Structural and Biochemical Evidence for a Boat-Like Transition State in Beta-Mannosidases.
Tailford, L.E., Offen, W.A., Smith, N.L., Dumon, C., Morland, C., Gratien, J., Heck, M.P., Stick, R.V., Bleriot, Y., Vasella, A., Gilbert, H.J., Davies, G.J.(2008) Nat Chem Biol 4: 306
- PubMed: 18408714 
- DOI: https://doi.org/10.1038/nchembio.81
- Primary Citation of Related Structures:  
2VJX, 2VL4, 2VMF, 2VO5, 2VOT, 2VQT, 2VQU, 2VR4 - PubMed Abstract: 
Enzyme inhibition through mimicry of the transition state is a major area for the design of new therapeutic agents. Emerging evidence suggests that many retaining glycosidases that are active on alpha- or beta-mannosides harness unusual B2,5 (boat) transition states. Here we present the analysis of 25 putative beta-mannosidase inhibitors, whose Ki values range from nanomolar to millimolar, on the Bacteroides thetaiotaomicron beta-mannosidase BtMan2A. B2,5 or closely related conformations were observed for all tightly binding compounds.
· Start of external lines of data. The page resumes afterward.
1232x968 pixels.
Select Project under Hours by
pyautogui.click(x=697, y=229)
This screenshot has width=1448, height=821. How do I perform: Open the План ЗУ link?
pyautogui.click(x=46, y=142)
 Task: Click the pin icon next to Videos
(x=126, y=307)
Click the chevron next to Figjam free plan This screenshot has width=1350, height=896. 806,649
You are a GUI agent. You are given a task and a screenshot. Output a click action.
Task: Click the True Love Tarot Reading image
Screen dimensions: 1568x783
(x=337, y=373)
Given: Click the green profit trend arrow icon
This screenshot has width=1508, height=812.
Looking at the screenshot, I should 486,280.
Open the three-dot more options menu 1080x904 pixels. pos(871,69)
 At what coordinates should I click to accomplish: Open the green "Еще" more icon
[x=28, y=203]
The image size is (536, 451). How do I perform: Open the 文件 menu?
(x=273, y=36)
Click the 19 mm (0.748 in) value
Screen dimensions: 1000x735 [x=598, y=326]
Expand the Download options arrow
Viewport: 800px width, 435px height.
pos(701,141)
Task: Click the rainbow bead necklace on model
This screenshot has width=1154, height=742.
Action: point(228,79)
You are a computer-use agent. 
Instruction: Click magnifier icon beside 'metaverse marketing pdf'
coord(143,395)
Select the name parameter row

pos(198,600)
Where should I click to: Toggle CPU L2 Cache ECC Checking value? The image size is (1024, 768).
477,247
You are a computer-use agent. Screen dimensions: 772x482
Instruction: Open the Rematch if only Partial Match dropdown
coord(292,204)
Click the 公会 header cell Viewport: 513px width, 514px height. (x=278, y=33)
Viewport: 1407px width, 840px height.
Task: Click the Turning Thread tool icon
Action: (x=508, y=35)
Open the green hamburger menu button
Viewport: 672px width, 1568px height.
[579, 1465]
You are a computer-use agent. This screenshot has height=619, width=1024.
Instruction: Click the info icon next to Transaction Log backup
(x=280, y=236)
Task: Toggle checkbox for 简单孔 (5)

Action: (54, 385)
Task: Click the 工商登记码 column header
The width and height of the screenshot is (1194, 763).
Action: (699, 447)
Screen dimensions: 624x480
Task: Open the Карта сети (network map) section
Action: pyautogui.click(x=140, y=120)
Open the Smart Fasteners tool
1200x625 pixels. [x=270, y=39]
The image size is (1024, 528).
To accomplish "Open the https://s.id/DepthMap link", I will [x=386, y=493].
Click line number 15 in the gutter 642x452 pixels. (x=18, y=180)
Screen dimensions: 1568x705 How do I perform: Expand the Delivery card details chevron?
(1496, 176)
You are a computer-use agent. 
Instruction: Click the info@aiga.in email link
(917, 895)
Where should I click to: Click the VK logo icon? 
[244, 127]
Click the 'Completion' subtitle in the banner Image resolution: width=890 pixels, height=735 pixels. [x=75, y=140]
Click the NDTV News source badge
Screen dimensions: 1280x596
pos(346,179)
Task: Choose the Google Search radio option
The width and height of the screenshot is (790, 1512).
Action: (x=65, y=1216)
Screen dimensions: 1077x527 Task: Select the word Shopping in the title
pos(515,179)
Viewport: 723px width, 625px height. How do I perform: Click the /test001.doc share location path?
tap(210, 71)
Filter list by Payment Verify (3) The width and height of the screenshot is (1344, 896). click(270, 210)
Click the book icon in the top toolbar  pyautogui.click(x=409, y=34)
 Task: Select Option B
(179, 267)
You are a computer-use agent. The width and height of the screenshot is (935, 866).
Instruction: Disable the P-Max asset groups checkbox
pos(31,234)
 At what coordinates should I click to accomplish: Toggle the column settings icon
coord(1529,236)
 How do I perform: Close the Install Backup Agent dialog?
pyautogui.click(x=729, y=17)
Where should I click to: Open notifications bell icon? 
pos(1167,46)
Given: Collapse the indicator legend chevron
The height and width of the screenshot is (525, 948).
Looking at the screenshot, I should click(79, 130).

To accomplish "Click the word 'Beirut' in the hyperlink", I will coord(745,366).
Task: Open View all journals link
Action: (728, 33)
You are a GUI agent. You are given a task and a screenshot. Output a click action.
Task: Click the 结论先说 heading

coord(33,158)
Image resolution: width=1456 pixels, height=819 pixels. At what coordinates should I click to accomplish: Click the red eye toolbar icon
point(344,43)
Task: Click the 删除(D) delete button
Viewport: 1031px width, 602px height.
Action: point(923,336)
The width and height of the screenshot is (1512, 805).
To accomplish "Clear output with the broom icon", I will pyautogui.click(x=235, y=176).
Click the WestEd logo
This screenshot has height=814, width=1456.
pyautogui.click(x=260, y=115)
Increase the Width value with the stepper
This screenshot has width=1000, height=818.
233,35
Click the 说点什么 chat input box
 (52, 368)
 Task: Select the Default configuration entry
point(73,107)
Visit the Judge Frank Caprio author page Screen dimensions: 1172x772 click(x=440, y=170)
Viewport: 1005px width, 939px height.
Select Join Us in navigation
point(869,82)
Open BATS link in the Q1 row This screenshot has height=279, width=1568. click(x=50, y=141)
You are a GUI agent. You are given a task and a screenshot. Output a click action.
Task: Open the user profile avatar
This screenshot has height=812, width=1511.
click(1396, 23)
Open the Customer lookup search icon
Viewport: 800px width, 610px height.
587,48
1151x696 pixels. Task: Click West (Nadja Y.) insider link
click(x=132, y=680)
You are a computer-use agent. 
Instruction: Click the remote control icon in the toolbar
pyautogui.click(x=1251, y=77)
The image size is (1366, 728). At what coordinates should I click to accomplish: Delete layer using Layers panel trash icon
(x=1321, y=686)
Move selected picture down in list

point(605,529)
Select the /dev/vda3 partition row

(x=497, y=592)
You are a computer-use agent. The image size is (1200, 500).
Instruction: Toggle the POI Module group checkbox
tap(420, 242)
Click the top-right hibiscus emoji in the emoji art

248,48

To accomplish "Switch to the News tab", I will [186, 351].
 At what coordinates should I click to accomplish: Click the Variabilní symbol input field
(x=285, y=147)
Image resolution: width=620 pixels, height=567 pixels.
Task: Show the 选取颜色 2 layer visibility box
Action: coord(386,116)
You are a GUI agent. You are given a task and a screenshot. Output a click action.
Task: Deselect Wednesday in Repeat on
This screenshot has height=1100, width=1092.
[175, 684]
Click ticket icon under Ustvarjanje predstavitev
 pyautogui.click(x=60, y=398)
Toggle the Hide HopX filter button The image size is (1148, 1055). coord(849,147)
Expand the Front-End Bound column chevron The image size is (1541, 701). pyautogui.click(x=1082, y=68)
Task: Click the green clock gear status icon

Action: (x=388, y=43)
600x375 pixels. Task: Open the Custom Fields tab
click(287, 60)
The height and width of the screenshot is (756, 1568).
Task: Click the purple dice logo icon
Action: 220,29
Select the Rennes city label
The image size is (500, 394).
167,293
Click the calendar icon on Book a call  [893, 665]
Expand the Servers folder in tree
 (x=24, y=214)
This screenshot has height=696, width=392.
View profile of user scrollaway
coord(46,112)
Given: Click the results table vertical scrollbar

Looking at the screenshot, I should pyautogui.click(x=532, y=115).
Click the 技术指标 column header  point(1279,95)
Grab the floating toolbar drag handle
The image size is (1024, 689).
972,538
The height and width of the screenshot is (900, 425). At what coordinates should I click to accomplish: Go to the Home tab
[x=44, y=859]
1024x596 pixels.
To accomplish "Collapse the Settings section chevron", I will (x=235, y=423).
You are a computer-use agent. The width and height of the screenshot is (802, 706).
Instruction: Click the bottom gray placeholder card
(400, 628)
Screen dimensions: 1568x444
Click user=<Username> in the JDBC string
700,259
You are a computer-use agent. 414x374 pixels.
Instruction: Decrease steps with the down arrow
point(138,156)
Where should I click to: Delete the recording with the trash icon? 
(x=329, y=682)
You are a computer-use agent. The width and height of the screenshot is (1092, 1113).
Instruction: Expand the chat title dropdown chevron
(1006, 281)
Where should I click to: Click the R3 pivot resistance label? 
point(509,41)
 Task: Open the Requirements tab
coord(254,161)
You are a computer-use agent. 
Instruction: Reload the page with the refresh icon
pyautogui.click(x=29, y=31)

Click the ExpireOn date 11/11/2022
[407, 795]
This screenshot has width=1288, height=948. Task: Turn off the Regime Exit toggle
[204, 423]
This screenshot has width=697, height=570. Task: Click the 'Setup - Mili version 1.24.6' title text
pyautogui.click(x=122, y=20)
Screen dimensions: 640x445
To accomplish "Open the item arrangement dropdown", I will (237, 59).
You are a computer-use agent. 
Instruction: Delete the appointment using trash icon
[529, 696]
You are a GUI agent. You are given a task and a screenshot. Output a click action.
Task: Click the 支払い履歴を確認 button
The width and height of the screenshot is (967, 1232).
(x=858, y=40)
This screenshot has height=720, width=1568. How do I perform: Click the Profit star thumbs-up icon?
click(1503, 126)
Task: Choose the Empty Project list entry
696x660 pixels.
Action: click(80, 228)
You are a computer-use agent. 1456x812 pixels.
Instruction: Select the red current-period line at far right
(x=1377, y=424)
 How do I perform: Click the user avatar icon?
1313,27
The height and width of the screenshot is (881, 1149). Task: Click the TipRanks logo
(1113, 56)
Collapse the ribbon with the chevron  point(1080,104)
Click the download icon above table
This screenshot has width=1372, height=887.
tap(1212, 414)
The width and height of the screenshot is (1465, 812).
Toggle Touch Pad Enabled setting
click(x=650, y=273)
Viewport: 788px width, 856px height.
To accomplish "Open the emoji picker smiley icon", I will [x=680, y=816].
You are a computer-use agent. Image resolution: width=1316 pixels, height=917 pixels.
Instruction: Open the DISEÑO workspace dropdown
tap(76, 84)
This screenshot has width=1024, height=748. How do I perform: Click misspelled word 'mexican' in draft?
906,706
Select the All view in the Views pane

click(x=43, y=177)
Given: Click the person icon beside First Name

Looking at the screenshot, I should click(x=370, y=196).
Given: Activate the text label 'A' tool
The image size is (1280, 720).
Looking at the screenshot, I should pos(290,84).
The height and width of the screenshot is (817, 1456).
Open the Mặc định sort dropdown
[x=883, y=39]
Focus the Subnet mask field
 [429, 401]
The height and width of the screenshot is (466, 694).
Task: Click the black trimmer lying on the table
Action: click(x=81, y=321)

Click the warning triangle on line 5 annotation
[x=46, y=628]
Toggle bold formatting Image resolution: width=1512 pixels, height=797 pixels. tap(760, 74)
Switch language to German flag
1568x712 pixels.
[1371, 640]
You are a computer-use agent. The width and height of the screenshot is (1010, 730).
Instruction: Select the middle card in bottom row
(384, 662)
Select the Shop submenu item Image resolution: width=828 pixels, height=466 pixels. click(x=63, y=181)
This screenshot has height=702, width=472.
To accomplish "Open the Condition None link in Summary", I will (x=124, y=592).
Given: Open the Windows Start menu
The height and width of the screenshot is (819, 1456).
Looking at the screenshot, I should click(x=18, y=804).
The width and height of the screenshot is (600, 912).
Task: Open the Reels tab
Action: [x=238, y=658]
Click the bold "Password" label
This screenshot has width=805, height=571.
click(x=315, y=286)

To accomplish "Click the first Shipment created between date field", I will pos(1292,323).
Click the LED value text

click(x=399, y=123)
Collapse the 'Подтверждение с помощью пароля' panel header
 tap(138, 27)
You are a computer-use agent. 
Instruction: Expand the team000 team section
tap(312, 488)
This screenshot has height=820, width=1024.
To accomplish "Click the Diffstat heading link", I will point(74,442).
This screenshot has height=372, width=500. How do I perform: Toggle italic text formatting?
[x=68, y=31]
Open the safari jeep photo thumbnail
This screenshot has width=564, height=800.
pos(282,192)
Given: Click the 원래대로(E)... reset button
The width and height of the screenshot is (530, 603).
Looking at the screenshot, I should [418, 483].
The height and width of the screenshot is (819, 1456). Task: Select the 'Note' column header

Subsequent linear free energy relationships that correlate log Ki with log Km/kcat for a series of active center variants highlight aryl-substituted mannoimidazoles as powerful transition state mimics in which the binding energy of the aryl group enhances both binding and the degree of transition state mimicry. Support for a B2,5 transition state during enzymatic beta-mannosidase hydrolysis should also facilitate the design and exploitation of transition state mimics for the inhibition of retaining alpha-mannosidases--an area that is emerging for anticancer therapeutics.
Organizational Affiliation: 
Institute for Cell and Molecular Biosciences, The Medical School, Newcastle University, Framlington Place, Newcastle upon Tyne NE2 4HH, UK.